Зимников, наконец, встал твердо и почти прямо. Он понял, что больше не может командовать уцелевшими – не осталось ни связи, ни штаба. Ничего не осталось. Единственное, что мог сделать комбриг – вдохновить своих воинов, вселить в них храбрость и готовность сражаться.

- Братья! – прогремел Зимников. Каждое слово буквально выпивало каплю жизни из его израненного тела, но Петру больше не нужно было экономить силы.

Он не мог этого знать, но чувствовал, каким-то шестым чувством понимал, что каждое произнесенное слово жадно ловят все, кто мог слышать. В голове роились мысли и фразы, складываясь в зажигательные лозунги.

«Вы - герои, вы - гордость ваших внуков и правнуков, вы – история своей страны, идите и разорвите горизонты. Вы не можете умереть дважды, вы уже мертвы, вы уже история. История принадлежит вам. Вперед, бессмертные!».

Но все это было не то, не то… Требовалось что-то очень короткое и запредельно выразительное. Нечто запредельное, абсурдное, но запредельно значимое. Такое, что заставило бы живых мертвецов хоть на короткое время почувствовать себя сильнее, страшнее, выше надвигающейся орды.

«Credo quia absurdum», так сказал однажды диакон Афанасий в ответ на какую-то шутливую подколку. – «Верую, ибо абсурдно». Что ж, в месте, где осталась только смерть, во времени, когда впереди лишь гибель, убеждение тоже должно быть соответствующим.

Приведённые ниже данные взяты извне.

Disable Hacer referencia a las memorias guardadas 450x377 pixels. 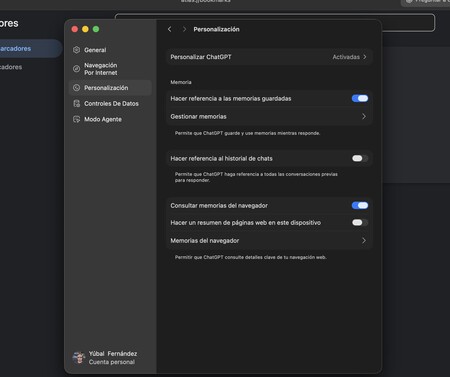point(360,98)
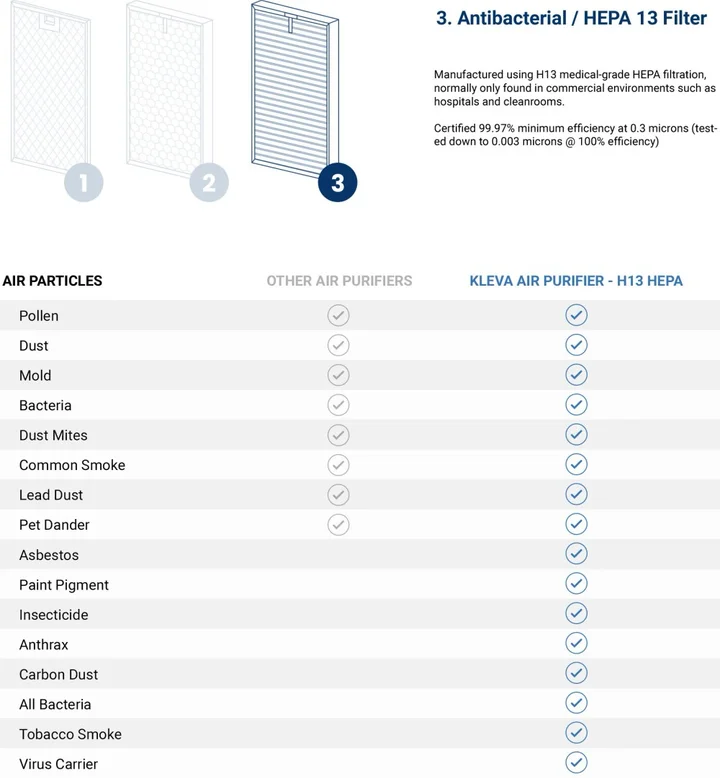The height and width of the screenshot is (778, 720).
Task: Click grey checkmark in the Bacteria row
Action: (339, 405)
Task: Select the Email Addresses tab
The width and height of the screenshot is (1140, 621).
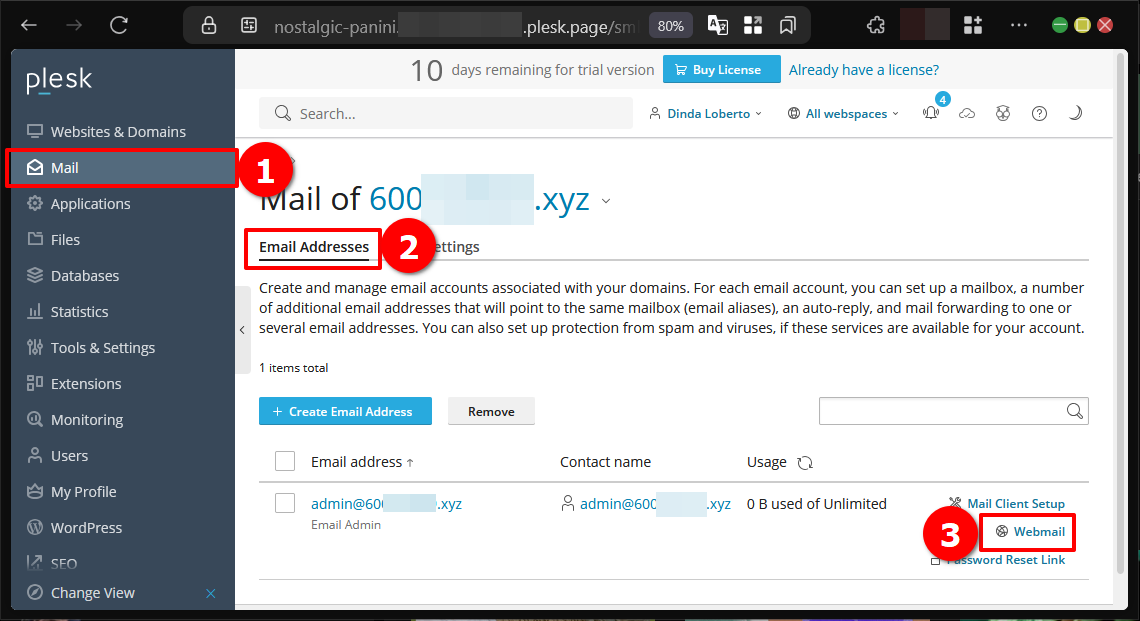Action: tap(314, 247)
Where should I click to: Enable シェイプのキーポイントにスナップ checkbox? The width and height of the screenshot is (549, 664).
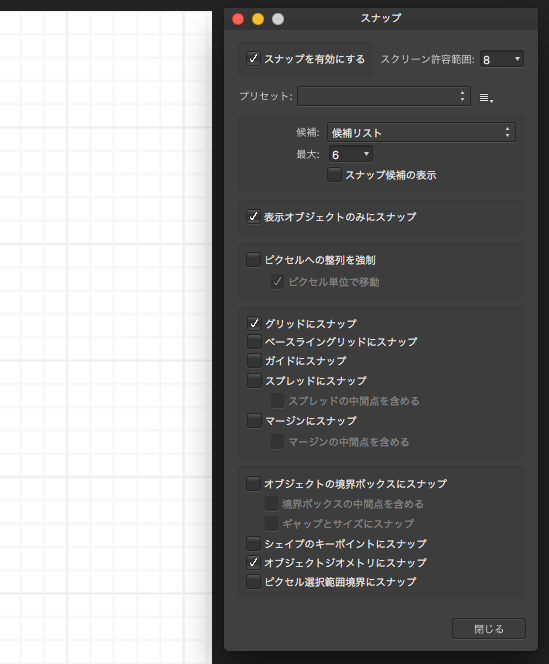253,543
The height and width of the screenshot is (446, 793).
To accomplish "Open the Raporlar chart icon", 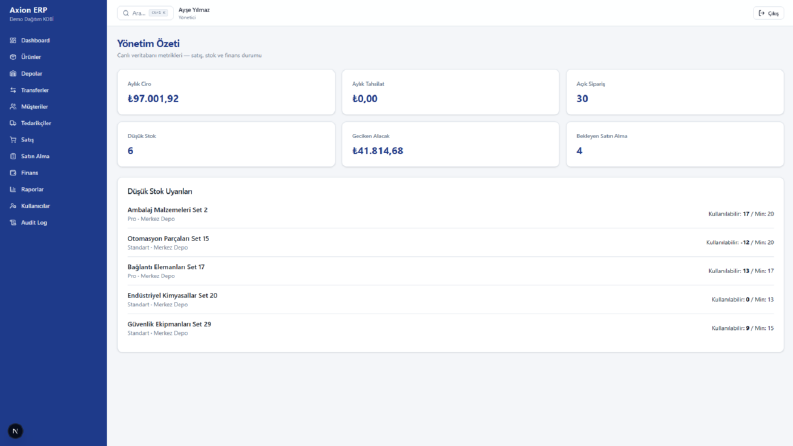I will coord(13,189).
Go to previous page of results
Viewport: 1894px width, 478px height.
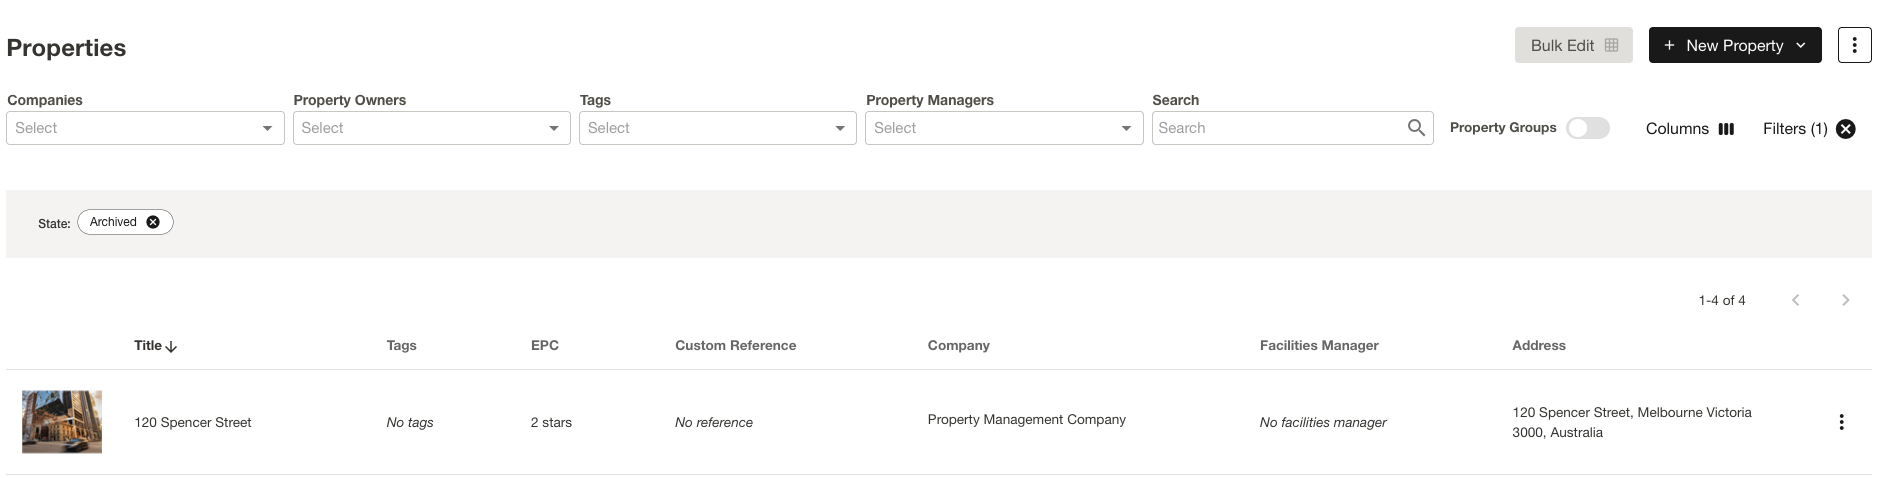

- Братья! Нас не взяли ни пули, ни снаряды, ни даже атомный огонь! И мой последний приказ, - полковник сделал паузу, набирая полную грудь ледяного воздуха. – Пленных не брать!!!

* * *

Кривая игла, зажатая в иглодержателе, сновала, как ткацкий челнок, стягивая края раны. Тяжелый случай пневмоторакса с шоком - редкое исключение из правила «первично - не шить!». Впрочем, легкие случаи к нему просто не попадали. Либо особо сложные, либо те, кто уже шагнул на ту сторону и числился среди живых по ошибке.

Ошибка смерти… Образ был сюрреалистичен и даже в чем-то безумен, но на взгляд хирурга точно отражал суть – даже Смерть не успевала забрать всех, кого щедро отправляло ей титаническое сражение.

- Следующий, - коротко бросил медик, на мгновение закрывая глаза. Вспомнилось, как однажды Иван Терентьев мимоходом упомянул, что до сих пор не смог привыкнуть к местному искусственному освещению. Дескать, спектр странно сдвинут к синему, режет глаз. Сейчас Поволоцкий готов был поклясться, что понял сказанное. Мигающий свет ламп-переносок колол зрачки как иголками, и все казалось синюшным. Хотя, конечно, на самом деле причиной была обычная усталость.